Cry2 prompts clock oscillation and temporomandibular joint homeostasis under mechanical loading.

AIMS: Cartilage metabolism exhibits circadian rhythms (CR), and disruption of these often correlates with cartilage degeneration. Mechanical stimulation is a vital zeitgeber of CR in cartilage. However, the effects of mechanical loading on CR and cartilage homeostasis have not been explored. In this study, we aimed to explore the involvement of CR in mediating temporomandibular joint (TMJ) cartilage homeostasis under mechanical loading. METHODS: We introduced the mechanical loading models of both rat TMJ chondrocytes and condyle explants. The mechanical loading was applied through rhythmic compression (12 hrs on and 12 hrs off), while the mechanical unloading model was set as control through static culture of cells and explants.

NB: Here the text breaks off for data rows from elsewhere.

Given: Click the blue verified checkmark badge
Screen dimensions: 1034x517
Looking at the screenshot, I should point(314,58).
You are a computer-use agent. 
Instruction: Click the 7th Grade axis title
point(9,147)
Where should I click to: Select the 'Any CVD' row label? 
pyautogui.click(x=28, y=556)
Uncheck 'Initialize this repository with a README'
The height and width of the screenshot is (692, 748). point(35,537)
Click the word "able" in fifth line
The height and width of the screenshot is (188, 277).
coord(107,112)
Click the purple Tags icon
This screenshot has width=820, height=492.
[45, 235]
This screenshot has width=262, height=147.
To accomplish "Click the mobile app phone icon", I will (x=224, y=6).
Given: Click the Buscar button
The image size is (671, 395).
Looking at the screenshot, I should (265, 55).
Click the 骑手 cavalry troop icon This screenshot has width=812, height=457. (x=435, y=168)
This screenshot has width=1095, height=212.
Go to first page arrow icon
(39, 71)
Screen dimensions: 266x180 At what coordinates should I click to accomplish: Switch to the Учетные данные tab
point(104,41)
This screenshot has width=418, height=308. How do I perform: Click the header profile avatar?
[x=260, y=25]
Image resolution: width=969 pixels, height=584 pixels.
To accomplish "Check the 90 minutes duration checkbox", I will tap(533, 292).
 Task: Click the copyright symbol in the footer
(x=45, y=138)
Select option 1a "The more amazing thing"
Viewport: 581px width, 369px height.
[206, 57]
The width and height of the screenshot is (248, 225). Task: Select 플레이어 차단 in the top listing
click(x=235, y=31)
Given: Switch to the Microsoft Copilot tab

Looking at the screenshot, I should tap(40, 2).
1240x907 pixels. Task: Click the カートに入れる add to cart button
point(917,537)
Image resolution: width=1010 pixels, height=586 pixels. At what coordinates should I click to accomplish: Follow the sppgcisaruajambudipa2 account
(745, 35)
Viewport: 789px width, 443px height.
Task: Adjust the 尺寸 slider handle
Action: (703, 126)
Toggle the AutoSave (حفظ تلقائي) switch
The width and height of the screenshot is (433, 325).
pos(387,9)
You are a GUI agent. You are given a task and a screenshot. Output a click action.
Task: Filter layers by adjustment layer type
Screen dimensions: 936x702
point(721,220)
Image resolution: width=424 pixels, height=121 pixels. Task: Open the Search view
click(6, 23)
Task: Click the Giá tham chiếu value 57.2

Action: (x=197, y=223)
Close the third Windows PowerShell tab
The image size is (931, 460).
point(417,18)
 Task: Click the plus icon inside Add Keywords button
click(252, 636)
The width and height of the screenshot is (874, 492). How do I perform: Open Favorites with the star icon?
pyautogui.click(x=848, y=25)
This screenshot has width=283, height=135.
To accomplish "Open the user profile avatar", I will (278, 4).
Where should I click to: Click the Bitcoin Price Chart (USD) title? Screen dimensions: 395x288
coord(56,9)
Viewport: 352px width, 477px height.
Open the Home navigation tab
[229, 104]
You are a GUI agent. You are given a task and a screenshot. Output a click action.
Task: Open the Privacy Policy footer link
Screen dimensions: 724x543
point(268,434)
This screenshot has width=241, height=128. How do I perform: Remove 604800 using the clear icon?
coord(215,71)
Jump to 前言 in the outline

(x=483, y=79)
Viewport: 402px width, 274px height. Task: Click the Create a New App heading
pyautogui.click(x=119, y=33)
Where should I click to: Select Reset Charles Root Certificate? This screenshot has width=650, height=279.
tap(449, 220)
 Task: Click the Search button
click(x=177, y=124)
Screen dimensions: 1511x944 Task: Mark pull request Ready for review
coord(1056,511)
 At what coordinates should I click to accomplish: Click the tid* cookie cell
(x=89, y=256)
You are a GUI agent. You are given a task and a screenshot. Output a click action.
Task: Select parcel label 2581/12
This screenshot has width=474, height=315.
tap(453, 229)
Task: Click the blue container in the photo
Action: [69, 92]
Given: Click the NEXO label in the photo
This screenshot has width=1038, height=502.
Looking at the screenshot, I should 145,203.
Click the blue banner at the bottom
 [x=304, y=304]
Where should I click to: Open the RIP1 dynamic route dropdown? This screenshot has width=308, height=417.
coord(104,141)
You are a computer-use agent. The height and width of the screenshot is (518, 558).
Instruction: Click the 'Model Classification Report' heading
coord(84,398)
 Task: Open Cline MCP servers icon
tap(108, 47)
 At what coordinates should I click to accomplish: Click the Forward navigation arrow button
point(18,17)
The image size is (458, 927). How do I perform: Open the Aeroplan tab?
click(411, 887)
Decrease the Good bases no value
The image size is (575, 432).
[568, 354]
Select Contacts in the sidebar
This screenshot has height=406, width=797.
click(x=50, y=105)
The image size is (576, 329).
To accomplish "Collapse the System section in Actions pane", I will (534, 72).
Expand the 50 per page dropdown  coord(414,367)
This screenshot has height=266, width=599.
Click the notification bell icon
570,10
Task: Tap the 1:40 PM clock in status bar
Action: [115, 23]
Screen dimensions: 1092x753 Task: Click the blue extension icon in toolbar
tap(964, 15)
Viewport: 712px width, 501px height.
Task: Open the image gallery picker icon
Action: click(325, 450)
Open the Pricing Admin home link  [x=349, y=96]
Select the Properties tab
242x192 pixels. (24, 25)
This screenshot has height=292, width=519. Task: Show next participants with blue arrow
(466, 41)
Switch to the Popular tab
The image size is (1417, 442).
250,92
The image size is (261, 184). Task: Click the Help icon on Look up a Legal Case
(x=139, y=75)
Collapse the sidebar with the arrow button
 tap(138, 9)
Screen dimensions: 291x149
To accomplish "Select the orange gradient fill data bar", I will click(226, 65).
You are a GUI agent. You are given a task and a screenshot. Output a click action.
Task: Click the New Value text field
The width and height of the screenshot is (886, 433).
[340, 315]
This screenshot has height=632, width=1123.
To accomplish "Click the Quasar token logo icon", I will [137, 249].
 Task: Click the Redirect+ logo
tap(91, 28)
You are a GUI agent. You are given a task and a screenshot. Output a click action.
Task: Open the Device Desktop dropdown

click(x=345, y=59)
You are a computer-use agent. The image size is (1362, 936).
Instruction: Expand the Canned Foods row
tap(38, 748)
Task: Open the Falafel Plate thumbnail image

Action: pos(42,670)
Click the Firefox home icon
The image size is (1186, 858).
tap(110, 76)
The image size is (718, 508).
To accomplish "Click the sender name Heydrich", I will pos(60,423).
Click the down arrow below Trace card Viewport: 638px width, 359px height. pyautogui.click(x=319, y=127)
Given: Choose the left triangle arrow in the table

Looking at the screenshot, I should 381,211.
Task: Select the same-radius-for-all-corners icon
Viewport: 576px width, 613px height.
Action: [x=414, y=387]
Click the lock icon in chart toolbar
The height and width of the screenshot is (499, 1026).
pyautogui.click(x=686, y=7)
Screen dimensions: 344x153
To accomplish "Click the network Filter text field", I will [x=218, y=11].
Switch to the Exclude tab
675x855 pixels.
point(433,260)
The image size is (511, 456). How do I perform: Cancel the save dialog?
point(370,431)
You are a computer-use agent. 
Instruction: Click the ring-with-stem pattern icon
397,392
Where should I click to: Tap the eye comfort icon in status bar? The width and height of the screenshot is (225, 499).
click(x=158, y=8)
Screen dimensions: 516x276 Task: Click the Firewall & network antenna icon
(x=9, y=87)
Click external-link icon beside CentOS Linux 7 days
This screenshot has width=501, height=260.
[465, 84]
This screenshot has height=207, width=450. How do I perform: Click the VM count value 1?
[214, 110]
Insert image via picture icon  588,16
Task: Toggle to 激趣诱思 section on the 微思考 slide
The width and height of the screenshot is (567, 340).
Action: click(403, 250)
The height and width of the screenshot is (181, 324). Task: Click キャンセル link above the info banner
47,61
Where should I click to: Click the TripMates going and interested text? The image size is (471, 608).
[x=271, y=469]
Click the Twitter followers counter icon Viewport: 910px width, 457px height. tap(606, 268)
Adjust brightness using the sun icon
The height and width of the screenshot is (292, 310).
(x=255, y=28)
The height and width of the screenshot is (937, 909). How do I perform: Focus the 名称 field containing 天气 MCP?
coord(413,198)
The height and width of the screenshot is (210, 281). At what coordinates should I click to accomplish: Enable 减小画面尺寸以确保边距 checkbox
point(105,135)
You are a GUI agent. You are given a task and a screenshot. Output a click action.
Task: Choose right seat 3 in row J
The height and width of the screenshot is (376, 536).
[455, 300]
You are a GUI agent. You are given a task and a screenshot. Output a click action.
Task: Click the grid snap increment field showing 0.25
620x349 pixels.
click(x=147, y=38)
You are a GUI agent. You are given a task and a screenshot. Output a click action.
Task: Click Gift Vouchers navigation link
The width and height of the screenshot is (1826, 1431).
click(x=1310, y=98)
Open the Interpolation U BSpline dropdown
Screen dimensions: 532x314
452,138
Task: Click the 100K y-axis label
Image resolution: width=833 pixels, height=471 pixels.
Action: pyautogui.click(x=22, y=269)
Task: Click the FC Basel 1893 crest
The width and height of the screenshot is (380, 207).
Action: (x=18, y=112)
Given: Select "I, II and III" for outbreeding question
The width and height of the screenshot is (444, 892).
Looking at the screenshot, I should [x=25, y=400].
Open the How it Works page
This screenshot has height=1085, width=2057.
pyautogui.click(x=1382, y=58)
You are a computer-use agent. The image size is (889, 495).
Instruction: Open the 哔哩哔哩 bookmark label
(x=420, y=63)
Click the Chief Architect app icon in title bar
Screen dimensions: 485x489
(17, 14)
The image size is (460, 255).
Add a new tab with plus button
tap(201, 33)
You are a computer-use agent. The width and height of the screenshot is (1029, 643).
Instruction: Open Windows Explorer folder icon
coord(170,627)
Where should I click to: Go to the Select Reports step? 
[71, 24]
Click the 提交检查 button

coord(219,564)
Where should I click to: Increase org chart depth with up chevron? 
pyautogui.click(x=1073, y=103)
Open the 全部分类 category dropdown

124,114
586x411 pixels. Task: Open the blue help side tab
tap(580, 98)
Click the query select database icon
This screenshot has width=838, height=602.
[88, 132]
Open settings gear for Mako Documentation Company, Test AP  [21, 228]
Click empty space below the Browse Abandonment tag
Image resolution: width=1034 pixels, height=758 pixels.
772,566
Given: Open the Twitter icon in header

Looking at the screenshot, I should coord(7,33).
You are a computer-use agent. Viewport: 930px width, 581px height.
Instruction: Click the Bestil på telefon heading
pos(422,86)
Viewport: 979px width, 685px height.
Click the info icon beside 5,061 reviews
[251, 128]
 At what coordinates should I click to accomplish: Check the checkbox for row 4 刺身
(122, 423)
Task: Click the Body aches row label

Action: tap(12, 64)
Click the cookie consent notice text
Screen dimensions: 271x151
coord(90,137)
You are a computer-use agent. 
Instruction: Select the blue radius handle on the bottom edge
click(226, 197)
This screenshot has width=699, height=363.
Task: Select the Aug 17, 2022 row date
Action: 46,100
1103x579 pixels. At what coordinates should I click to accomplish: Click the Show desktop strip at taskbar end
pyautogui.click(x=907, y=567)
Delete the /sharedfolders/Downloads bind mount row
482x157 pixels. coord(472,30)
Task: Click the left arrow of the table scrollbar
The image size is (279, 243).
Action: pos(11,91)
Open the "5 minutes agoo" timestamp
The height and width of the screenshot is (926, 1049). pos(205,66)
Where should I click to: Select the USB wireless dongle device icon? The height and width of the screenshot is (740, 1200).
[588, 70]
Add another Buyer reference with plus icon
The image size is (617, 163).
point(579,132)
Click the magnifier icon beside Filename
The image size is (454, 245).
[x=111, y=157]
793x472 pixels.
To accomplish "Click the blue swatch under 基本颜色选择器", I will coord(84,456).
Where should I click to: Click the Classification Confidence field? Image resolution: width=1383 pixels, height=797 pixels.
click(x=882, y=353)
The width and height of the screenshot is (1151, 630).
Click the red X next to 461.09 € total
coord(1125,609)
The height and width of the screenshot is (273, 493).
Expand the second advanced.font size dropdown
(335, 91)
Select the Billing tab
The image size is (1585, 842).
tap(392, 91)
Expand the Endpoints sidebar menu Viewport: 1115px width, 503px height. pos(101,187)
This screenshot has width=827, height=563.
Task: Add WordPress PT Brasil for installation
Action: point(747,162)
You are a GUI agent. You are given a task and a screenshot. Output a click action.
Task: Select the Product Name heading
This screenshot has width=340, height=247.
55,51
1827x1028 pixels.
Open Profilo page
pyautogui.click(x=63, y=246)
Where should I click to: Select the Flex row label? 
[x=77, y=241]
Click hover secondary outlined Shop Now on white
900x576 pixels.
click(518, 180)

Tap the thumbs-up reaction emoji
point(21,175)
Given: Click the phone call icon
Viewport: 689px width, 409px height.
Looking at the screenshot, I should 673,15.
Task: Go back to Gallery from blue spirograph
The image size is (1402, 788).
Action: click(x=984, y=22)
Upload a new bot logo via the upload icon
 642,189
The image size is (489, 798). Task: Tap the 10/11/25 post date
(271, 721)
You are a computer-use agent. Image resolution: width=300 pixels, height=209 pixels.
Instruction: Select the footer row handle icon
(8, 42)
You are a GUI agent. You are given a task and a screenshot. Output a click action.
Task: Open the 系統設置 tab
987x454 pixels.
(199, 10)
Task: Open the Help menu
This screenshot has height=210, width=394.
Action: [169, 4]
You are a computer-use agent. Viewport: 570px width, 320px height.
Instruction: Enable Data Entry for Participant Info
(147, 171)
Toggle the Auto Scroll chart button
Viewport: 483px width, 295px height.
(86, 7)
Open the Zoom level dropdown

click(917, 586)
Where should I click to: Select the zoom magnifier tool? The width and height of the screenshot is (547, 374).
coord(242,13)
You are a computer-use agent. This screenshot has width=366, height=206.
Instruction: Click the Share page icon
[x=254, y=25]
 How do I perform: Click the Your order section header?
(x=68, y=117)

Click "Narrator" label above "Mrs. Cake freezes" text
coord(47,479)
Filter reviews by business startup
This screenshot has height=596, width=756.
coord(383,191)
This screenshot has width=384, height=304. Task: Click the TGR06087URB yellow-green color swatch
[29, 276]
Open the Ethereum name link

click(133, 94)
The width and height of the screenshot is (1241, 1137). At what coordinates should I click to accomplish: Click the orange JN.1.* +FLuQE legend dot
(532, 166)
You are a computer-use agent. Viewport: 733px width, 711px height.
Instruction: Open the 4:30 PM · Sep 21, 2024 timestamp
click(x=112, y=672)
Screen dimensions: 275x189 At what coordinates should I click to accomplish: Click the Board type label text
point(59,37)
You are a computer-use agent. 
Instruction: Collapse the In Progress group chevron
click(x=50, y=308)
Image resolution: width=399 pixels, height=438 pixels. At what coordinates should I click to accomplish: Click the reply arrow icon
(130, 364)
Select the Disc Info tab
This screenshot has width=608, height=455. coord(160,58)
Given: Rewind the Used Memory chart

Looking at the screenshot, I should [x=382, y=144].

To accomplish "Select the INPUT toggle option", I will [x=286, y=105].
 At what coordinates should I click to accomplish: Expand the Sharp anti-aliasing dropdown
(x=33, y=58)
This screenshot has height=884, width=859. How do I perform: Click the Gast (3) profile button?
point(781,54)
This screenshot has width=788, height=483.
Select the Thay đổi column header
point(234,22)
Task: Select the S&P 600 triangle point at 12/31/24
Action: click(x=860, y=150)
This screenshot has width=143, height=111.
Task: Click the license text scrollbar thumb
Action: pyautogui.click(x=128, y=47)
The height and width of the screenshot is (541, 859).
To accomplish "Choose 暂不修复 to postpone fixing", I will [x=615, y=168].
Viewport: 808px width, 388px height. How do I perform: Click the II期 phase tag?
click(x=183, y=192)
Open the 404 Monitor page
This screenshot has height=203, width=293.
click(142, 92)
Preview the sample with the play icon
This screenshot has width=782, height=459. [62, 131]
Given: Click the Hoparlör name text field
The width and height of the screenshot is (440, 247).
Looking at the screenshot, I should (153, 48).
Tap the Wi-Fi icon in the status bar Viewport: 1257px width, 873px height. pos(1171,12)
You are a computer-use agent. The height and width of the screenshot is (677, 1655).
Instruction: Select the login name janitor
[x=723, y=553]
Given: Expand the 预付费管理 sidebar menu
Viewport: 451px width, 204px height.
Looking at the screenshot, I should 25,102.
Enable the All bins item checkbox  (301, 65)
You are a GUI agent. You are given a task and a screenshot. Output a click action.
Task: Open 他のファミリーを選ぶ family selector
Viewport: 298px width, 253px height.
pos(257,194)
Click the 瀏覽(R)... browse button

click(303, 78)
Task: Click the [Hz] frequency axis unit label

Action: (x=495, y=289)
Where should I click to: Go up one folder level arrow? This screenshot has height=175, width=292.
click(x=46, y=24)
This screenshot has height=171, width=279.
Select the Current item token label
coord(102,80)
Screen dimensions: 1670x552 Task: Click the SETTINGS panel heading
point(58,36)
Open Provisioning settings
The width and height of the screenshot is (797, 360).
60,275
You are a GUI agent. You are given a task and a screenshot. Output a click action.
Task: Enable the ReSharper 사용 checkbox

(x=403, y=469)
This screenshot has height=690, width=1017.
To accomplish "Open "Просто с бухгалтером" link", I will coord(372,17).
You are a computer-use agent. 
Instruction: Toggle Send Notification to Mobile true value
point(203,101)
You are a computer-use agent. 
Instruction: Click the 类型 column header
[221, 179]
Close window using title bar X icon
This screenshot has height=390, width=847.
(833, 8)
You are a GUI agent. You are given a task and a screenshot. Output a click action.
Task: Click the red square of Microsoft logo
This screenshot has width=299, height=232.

RESULTS: One-week static culture led to imbalanced cartilage metabolism and accelerated cartilage degeneration. This was accompanied by diminished levels of core clock genes (bmal1, clock, per1, and cry2), compared with oscillations of these genes in one-day static cultured chondrocytes and condyle explants. Rhythmic physiological mechanical loading for one week not only sustained the oscillations of CR genes, but also partially maintained homeostasis of cartilage. The mechanistic delineation confirmed that one week of mechanical loading promoted the nuclear-cytoplasmic shuttling of Per1 and Cry2, which were obvious in one-day static cultured chondrocytes but weakened in one-week static cultured cells. Furthermore, nuclear translocation of Cry2, but not Per1, was dependent upon mechanical loading-induced Rho-associated protein kinase (ROCK) activation and actin polymerization. Inhibition of ROCK caused actin depolymerization and partially blocked Cry2 nuclear-cytoplasmic trafficking. Finally, down-regulation of Cry2 in both chondrocytes and condyle explants attenuated mechanical loading-sustained circadian oscillations and cartilage homeostasis. CONCLUSION: This study elucidated the involvement of CR in mediating mechanical loading-related cartilage homeostasis, as well as the critical role of ROCK-actin-Cry2 in regulating normal CR and homeostasis of TMJ cartilage under rhythmic mechanical loading.